In the entries below, replace "Screen dimensions" with "Display size" and leave everything else unchanged.

Material
--------

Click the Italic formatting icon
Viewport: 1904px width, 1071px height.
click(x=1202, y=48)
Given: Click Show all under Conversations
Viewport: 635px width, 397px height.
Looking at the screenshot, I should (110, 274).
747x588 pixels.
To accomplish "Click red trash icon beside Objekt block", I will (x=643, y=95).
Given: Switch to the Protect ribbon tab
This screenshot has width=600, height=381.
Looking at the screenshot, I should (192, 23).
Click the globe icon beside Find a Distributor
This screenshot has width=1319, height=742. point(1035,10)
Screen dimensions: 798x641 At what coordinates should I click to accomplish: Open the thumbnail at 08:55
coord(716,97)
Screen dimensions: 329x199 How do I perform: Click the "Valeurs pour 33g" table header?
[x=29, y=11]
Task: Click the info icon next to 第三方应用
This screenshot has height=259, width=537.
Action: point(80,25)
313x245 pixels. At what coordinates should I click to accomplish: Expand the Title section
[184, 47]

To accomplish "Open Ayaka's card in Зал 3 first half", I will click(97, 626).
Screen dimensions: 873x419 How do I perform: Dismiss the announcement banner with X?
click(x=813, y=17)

--------

Exercise result
Click the Italic formatting icon
Viewport: 1904px width, 1071px height.
click(x=1202, y=48)
Given: Click Show all under Conversations
Viewport: 635px width, 397px height.
Looking at the screenshot, I should (110, 274).
747x588 pixels.
To accomplish "Click red trash icon beside Objekt block", I will (x=643, y=95).
Given: Switch to the Protect ribbon tab
This screenshot has width=600, height=381.
Looking at the screenshot, I should (192, 23).
Click the globe icon beside Find a Distributor
This screenshot has width=1319, height=742. point(1035,10)
Display size: 798x641 At what coordinates should I click to accomplish: Open the thumbnail at 08:55
coord(716,97)
Display size: 329x199 How do I perform: Click the "Valeurs pour 33g" table header?
[x=29, y=11]
Task: Click the info icon next to 第三方应用
This screenshot has height=259, width=537.
Action: point(80,25)
313x245 pixels. At what coordinates should I click to accomplish: Expand the Title section
[184, 47]

To accomplish "Open Ayaka's card in Зал 3 first half", I will click(97, 626).
Display size: 873x419 How do I perform: Dismiss the announcement banner with X?
click(x=813, y=17)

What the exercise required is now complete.